A podcast so popular it achieved unprecedented success is to be made into a television series by the directors of The Lego Movie.
Sarah Koenig’s award-winning 12-part podcast Serial became a global phenomenon after it aired in October 2014 and was downloaded more than 77.6m times.
The series investigated the case of Adnan Syed who was convicted of murdering his girlfriend Hae Min Lee, 18, and sentenced to life imprisonment in 2000.
It cast into question his conviction as Koenig looked into police reports, interviewed witnesses and posited theories about the murder of the Baltimore high-school student who was strangled in 1999.
The podcast, which is a spinoff from This American Life, topped the iTunes charts almost overnight becoming the fastest-downloaded podcast in the platform’s history, and earning a Peabody Award for journalism.
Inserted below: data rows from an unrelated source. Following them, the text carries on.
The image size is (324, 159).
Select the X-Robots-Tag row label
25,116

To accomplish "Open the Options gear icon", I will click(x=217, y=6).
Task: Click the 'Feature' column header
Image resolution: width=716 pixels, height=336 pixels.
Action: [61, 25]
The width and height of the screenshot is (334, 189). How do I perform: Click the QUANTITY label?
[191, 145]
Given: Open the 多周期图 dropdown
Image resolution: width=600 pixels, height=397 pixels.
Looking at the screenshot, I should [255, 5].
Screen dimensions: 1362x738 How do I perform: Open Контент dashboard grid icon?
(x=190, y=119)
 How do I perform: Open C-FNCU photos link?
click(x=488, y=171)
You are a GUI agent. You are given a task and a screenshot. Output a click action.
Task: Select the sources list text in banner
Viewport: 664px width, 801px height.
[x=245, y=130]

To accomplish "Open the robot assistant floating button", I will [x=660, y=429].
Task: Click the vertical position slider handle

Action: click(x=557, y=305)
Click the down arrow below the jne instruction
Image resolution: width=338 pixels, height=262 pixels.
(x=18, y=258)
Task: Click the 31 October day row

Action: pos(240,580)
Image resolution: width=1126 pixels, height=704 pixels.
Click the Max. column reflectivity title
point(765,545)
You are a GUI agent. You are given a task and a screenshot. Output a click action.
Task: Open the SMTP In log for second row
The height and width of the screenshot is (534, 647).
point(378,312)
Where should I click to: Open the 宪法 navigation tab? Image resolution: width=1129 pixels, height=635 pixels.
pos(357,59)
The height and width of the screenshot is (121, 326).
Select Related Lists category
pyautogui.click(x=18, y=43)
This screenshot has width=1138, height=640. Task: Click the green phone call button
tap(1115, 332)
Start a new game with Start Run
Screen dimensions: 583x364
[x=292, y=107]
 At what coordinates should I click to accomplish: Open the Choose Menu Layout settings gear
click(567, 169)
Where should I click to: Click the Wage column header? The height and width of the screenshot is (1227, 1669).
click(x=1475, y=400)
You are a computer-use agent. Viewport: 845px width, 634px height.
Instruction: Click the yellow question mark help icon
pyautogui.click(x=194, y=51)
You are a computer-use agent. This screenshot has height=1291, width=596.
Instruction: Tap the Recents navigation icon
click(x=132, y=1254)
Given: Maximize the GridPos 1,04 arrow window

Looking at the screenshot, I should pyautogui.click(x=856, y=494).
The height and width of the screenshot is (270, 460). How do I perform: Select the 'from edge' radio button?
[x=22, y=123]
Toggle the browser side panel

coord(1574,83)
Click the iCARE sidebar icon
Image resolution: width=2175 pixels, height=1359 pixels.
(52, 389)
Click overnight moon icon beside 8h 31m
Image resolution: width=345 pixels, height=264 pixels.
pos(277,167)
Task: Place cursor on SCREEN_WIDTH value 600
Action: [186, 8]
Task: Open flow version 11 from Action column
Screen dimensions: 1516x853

Now the Lego Movie directors Christopher Miller and Phil Lord are working on a TV series charting the making of the podcast.
However, the small screen adaptation of Serial will not follow the case of Syed and Lee, but will instead focus on another crime worthy of fresh investigation which is yet to be agreed upon.
Koenig and Julie Snyder, who co-produced and narrated the podcast, will executive produce the TV series alongside Lord and Miller.
“Chris and Phil take an unexpected approach to telling stories and that is so appealing to us at Serial,” Snyder told Deadline.
“Developing a show with them is exciting because we feel like we speak the same language, only they’re smarter than us.”
Koenig and Snyder revealed earlier this year that they are working on a second and third series of Serial.
Syed was convicted aged 18, and now 34, has always maintained that he is innocent of the murder of his girlfriend.
Three months after Serial aired he was granted permission for an appeal despite having had multiple appeal requests rejected in the previous 12 years.
Jay Wilds, a classmate of the convict and Lee, was the main witness in the case having told police that he helped Syed to bury her body and led the authorities to her missing car. His claims were
In August, Justin Brown, Syed’s defence lawyer, filed a court motion regarding an important document that he says casts doubt on mobile phone data that was central to his client’s conviction because it placed him at the location where Lee's body was found a month after her murder.
The second series of Serial will investigate the mysterious disappearance in Afghanistan of an American soldier who was then held captive by the Taliban for five years.